Self-determination
The right to self-determination is “the right of a cohesive national group (‘people’) living in a territory to choose for itself a form of political and legal organization for that territory. It is a collective right of indigenous peoples to freely determine their own social, political, cultural and economic status.”[1] Self-determination has frequently been associated with the will of a people to obtain secession from the state it resides in. [2] For this reason, states have often been reluctant to recognize the right to self-determination of indigenous peoples.[3] However, indigenous peoples have often called for forms of self-determination that do not entail secession.[4] They called for forms of autonomy that include ‘internalself-determination’, predominantly aimed at asserting nationhood, perpetuating indigeneity, preserving languages and cultural practices, honouring place-based relationships, respecting territorial integrity and maintaining traditional governance structures.[5]

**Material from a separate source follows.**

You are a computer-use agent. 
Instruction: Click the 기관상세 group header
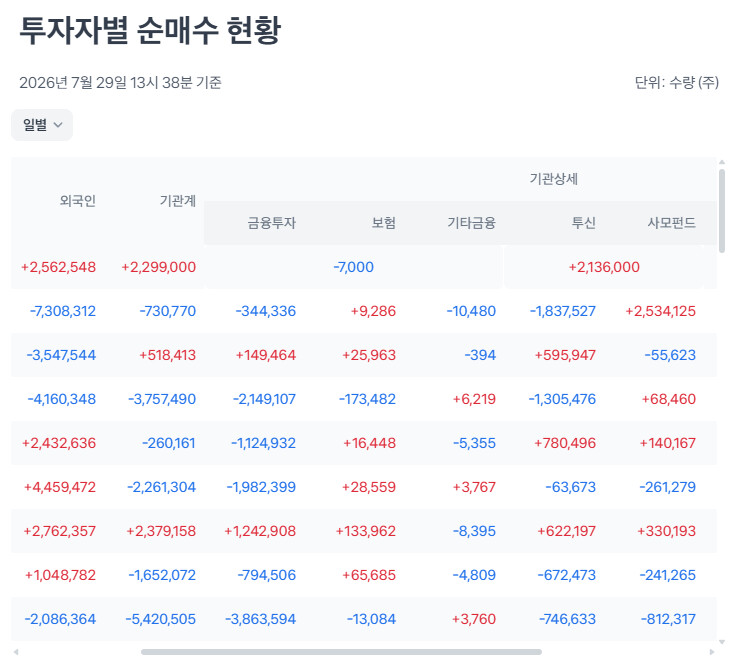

The right to self-determination of indigenous peoples is the core precept and principle that all other indigenous rights are based on. Both the UN Declaration on the Rights of Indigenous Peoples and Convention 169 on Indigenous and Tribal Peoples of the International Labour Organization describe the right to self-determination as the right of indigenous peoples to “exercise control over their own institutions, ways of life and economic development and to maintain and develop their identities, languages and religions, within the framework of the States in which they live”, and as the prerequisite for the realisation of the right to be equal but different: i.e. the right to maintain cultural, religious and economic traditions and social institutions separate from those of the dominant part of the society.
The right to self-determination entails the right to #free, prior, informed consent (FPIC) in all cases when lands, water, air, biological diversity and all other gifts of nature might be affected by external measures, projects and public policies. This also concerns other sectors such as education, justice, or social security programmes that may affect indigenous peoples. An insightful elaboration of the concept of ‘self-determination’ is described below as ‘sustainable self-determination’
Key references:
Anaya, 1996; Xanthaki, 2007; Anaya, 2009; Tomaselli, 2016.
[1] Reyes, 2017.
[2] Anaya, 1996, page 98, note 4.
[3] Xanthaki, 2007, page 140.
[4] Ibid, page 146; Anaya 1996, page 111.
[5] This, however, is “more than merely choosing among what is on offer from one political or economic position only.” (Cassese 1995, page 101).